Fast forward fifty years from a time when “queer” was a legitimate pejorative and look at the vitally youthful half of CPAC attendees: the 18-to-twentysomething-year-olds who “roma-roma-ma” at parties, were the same people who came up to GOProud’s booth throughout the conference, thanking them for simply making their presence known. To them, both Gaga and GOProud represent an attack on the epistemic closure (or should I say “closet”) that defined the treatment of homosexuality in their respective industries - namely, music and conservatism.

This dramatic shift in perception both of politicized morality and sexuality could only have occurred against the backdrop of the rise of the millennial generation, for which Gaga is increasingly becoming a symbol.  For them, the generation that overwhelmingly supports same-sex unions and the repeal of Don’t Ask, Don’t Tell, there is nothing intrinsically wrong about being gay, because there is nothing those who are gay can do about it.

Unfortunately, this level of acceptance has yet to alter the mechanics of the political system.
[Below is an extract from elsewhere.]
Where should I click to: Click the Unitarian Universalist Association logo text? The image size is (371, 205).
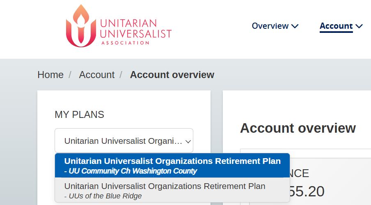(136, 30)
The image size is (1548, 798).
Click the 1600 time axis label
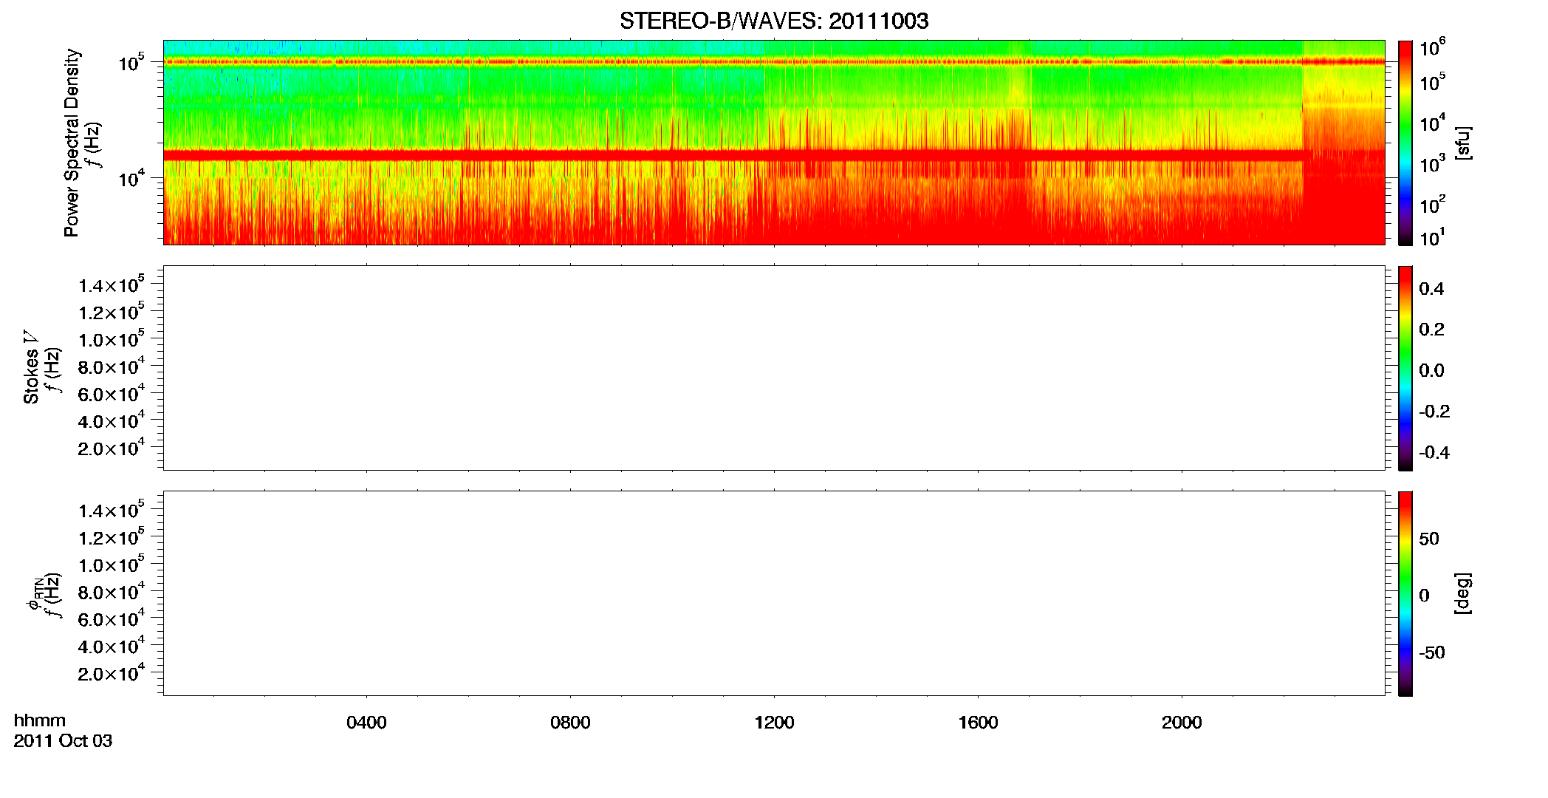[978, 723]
While it might be okay to be gay both at CPAC and at the Haus of Gaga, try telling the LGBT activists that gays can be conservative, or even have conservative allies.  Even Ann Coulter, “as born again as they come,” declared that she was a “friend of the gays” in her CPAC speech. In contrast, gay Leftists like Tony Kushner will often openly fantasize in print about conservatives dying of AIDS.  The head of the Human Rights Campaign went apoplectic when 30% of gay voters went Republican in the 2010 election, accusing the apostates of expecting too much from poor Obama.  And according to GOProud’s Chris Barron, 95% of the group’s hate mail and criticism comes from leftists shocked that gay people could be more than one-issue voters.  It’s no accident that radical anti-gay writers like Ryan Sorba quote radical gay activists favorably - they both agree that under no circumstances should gay people be allowed to have anything resembling political self-determination.
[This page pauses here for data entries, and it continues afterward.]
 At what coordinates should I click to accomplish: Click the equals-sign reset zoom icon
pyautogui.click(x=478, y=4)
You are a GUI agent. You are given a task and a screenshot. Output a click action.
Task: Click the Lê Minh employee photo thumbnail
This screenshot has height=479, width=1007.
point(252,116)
This narrow-mindedness on the part of LGBT activists is not just an affront to the personal freedom championed by Gaga, it’s also a toxic form of oppression. Despite gay and lesbian voters increasingly voting Republican, Democrats insist that the LGBT community is theirs and theirs alone, unwilling to recognize that maybe, just maybe, that 30% of LGBT voters in 2010 decided that the economy was a more pressing issue.  With the highly publicized drama over DADT’s repeal and DOMA’s sidelining last year, they likely saw that Democrats don’t mind bluffing with their muffins of promised gay civil rights. Behind the DNC’s poker face is a monster playing a love game with their voters, willing to throw its sexual minority constituencies off a balcony for political purposes.  (It took our beloved Gaga three months of lobbying the Senate Dems to get DADT repealed—and that’s after donning the Meat Dress.)
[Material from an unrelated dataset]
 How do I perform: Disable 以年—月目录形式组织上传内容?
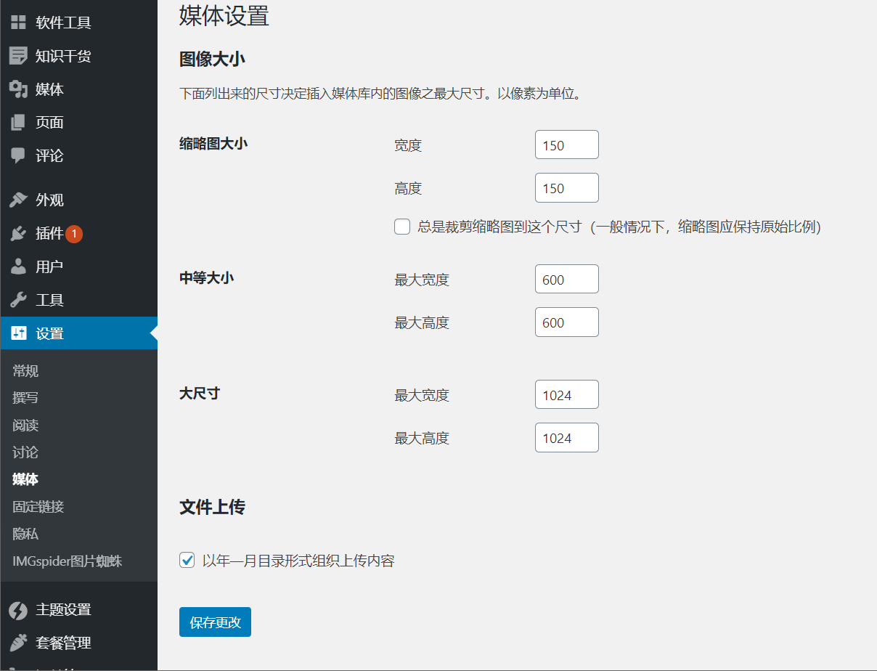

Given that Democrats won’t stop telephoning them to support policy ideas that leave them speechless, the time is soon coming for gays to end their bad romance with the left, and just dance with whatever party supports their own personal positions. After all, claiming that gays can only incubate within the giant egg of progressivism is as counterproductive, selfish and close-minded as people complaining about gays threatening the three legged stool of conservatism.